Hyperrhiz 22
The RHIZ-cade: Ten Multimedia Projects on the Rhetoric of Pinball
Edited by Geoffrey V. Carter
Saginaw Valley State University
And by Robert Lestón
New York City College of Technology (CUNY)
Citation: Carter, Geoffrey V. and Robert Lestón. “The RHIZ-cade: Ten Multimedia Projects on the Rhetoric of Pinball.” Hyperrhiz: New Media Cultures, no. 22, 2020. doi:10.20415/hyp/022.s010
Abstract: This collection of webtexts showcases the historical, theoretical, and inventive possibilities of pinball culture. Originally published as the MLArcade in the now shuttered online journal Itineration in 2016, this updated collection curates work an unusual panel at the Modern Language Association in 2013. The present collection updates language and insights from these earlier iterations for Hyperrhiz’s archive.
Keywords: pinball culture, rhetoric, chora, allegory, play.

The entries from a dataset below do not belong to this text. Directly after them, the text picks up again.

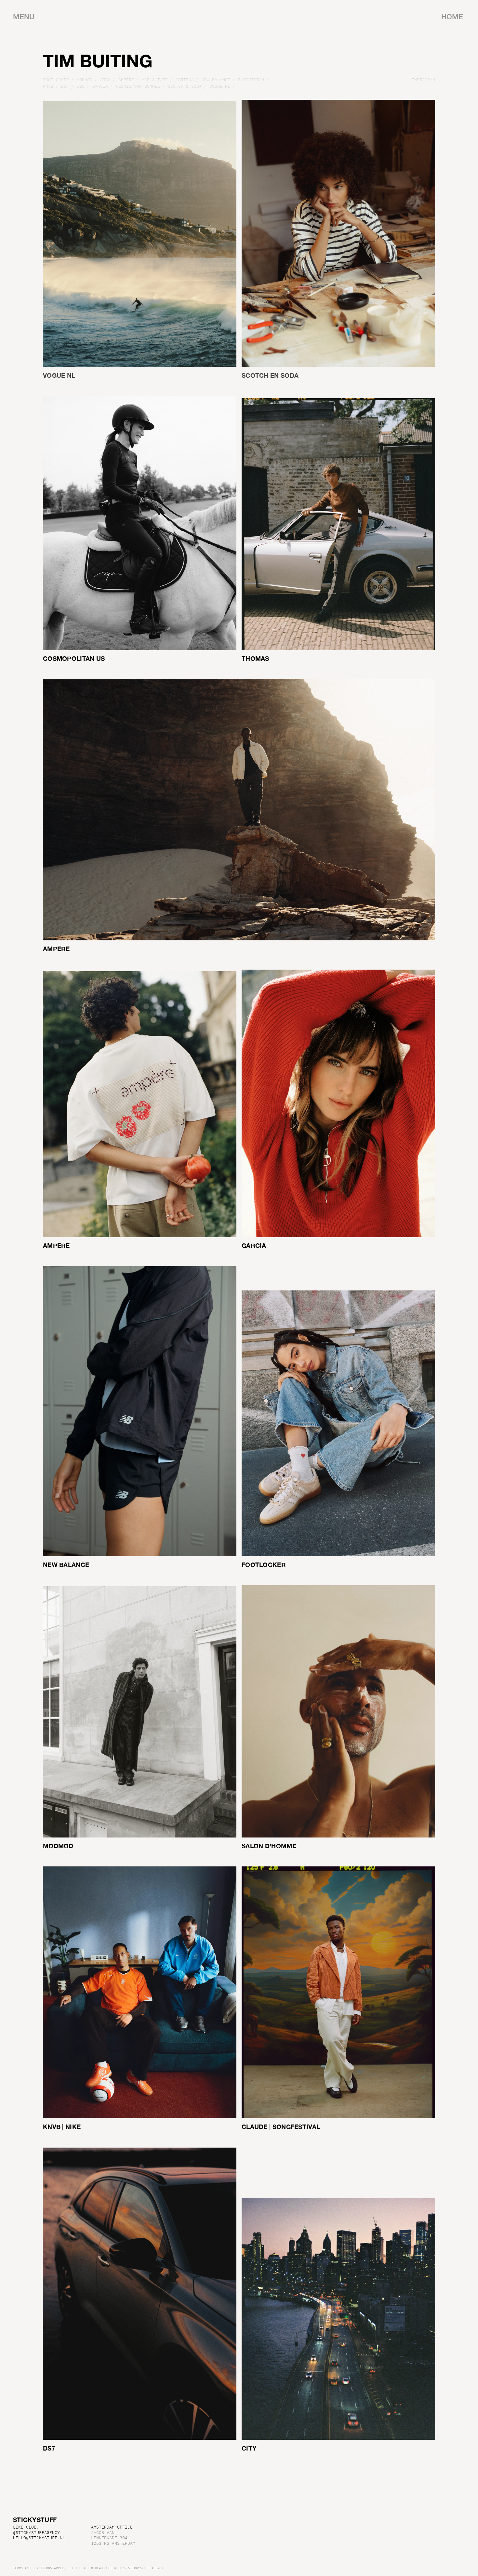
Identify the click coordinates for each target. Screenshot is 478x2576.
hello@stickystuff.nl (39, 2538)
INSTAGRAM (423, 80)
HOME (452, 16)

The MLArcade, as this collection was once called, brought together eight scholars to generate multimedia works on the rhetoric of pinball for the Modern Language Association in 2013. The panel was an unusual topic for a conference usually given over to the study of literature and poetry. There were a number of reasons why the collection was accepted in the first place, not the least of which was a celebrated collection of other multimedia projects at the same conference the previous year. What made the MLArcade distinctive was that it was centered on a specific cultural theme, and the open-ended nature of the pinball theme offered participants great latitude in their inventive processes. The collection was curated for a time on the now non-existent online journal, Itineration: Cross-Cultural Disciplinary Studies in Rhetoric, Media and Culture. For Hyperrhiz readers, all the videos, images, and discussions have been updated to suggest ways pinball culture might be remixed to suggest new historical, theoretical, and artistic understandings of this once ubiquitous game that is currently enjoying a popular resurgence.